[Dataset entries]

§ §

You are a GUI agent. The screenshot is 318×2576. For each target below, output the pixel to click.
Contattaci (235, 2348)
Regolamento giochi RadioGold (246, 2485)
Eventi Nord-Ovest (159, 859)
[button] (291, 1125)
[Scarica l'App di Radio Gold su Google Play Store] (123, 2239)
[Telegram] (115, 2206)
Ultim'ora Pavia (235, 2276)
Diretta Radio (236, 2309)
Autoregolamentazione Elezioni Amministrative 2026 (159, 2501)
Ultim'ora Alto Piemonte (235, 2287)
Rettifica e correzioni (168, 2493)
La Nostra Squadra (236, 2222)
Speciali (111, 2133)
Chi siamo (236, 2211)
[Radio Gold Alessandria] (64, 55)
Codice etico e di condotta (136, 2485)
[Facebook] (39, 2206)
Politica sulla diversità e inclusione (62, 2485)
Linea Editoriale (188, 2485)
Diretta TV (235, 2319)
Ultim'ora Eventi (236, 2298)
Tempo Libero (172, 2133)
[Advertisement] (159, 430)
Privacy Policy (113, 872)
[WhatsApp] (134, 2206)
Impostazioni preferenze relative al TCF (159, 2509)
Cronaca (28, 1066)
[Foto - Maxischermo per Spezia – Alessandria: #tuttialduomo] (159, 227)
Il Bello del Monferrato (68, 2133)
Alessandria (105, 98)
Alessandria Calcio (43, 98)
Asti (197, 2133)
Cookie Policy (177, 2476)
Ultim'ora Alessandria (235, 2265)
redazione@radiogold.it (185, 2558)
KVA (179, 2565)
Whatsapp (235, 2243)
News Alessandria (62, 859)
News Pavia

§ §

[Directions]: No line before the one with "Tempo Libero (172, 2133)" belongs in the answer; copy that line and the rest of the records exactly.

[Reply]:
Tempo Libero (172, 2133)
[Advertisement] (159, 430)
Privacy Policy (113, 872)
[WhatsApp] (134, 2206)
Impostazioni preferenze relative al TCF (159, 2509)
Cronaca (28, 1066)
[Foto - Maxischermo per Spezia – Alessandria: #tuttialduomo] (159, 227)
Il Bello del Monferrato (68, 2133)
Alessandria (105, 98)
Alessandria Calcio (43, 98)
Asti (197, 2133)
Cookie Policy (177, 2476)
Ultim'ora Alessandria (235, 2265)
redazione@radiogold.it (185, 2558)
KVA (179, 2565)
Whatsapp (235, 2243)
News Alessandria (62, 859)
News Pavia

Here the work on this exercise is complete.